In collaboration with Cameroon’s Department of Family Health / MOH, EVIHDAF organized in March, a workshop for the validation of ASHER’s report in Cameroon. During these 3-days working session, convened stakeholders (policymakers and program implementors), reviewed each section, and formulated numerous recommendations.
Cameroon, like a number of countries in Africa (Ghana, Malawi, Rwanda) and Asia (India and Nepal), has improved important aspects of the supply of and demand for adolescent reproductive health (ARH) services. To this end, these countries have reduced the adolescent fertility rate and improved specific adolescent sexual and reproductive health (ASRH) outcomes. In the specific case of Cameroon, the percentage of women aged 15-19 who have given birth to their first child or who are pregnant (at the time of the survey) with their first child has decreased over time since 1998.
The project aims to examine the policies and programs that have been successful in select LMICS to reduce these high levels of pregnancies, including prevention and management of unintended pregnancy, and to advance ASRHR. The research also seeks to determine how the lessons learned and best practices can be applied to improve SRHR outcomes for adolescents across geographies.

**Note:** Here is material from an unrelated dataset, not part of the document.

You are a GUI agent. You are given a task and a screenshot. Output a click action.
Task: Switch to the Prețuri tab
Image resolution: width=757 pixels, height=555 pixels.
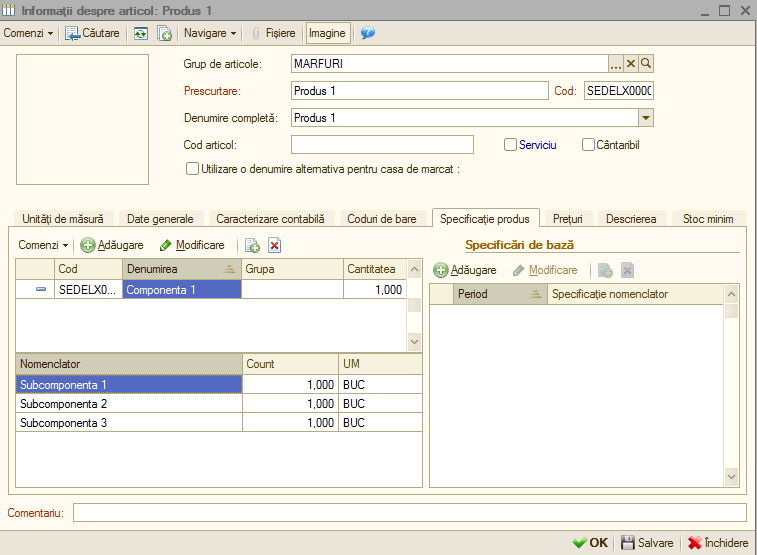click(568, 219)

This workshop enabled participants to gain a better understanding of the results of this research, based on some previously identified key questions:
What are the contextual factors (policies, legal frameworks, socio-economic, cultural and gender norms) that have influenced SRHR, including the prevention and management of unwanted pregnancies and the reduction of adolescent fertility?
What elements of the health system have contributed to the reduction in the age-specific fertility rate (ASFR) among 15–19-year-olds and enabled progress in the area of SRHR?

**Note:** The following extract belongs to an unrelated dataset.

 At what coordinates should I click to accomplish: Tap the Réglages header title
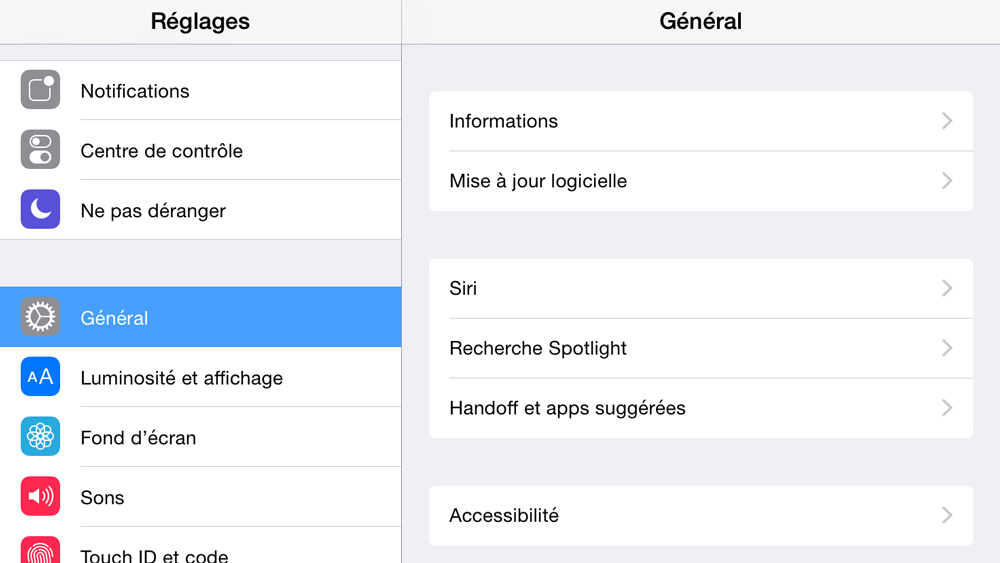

How have specific interventions, including policies and programmes, contributed to reducing the ASFR and advancing the SRHR?
How has the SRHR of vulnerable adolescents (very young, disabled, hard-to-reach, married) been addressed?

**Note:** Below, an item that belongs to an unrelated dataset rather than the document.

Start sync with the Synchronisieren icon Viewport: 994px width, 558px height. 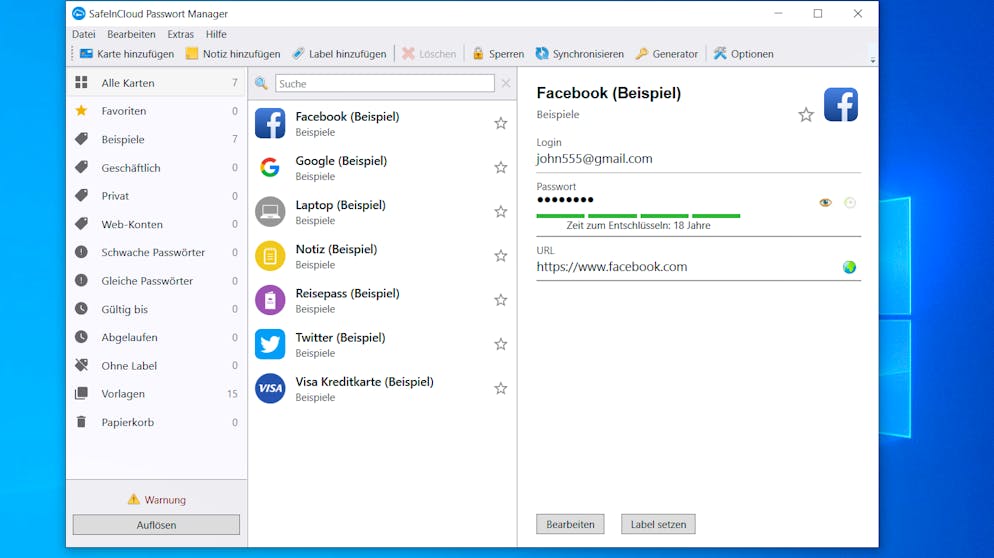pyautogui.click(x=542, y=54)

What lessons have been learned from implementing effective interventions that can be adapted to other countries? To what extent are these interventions scalable and sustainable?
In carrying out the research, EVIHDAF used a mixed approach methodology in collecting and analyzing data: Literature review (Policies and programmes), Qualitative component (Primary data) with Key informant interviews and Focus group discussions with adolescents; and a quantitative component (secondary data) with secondary analysis of data from different sources (DHS, MICs, etc.)
The primary qualitative research took place in 3 sites: Yaoundé (urban area), Colomine in the municipality of Ngoura, Lom-et-Djerem division in the East region (rural), and Nganha, Vina division in the Adamaoua region. The study sites were selected on the basis of the fertility rates of adolescent girls aged 15-19 years in the Centre (30%), Adamaoua (30%) and Eastern (44%) regions of Cameroon.
It is to be noted that, socio-demographic differences in terms of religious and cultural variations, as well as differences in access to education, information and health services between the regions of Cameroon were equally considered in carrying out the studies in these sites.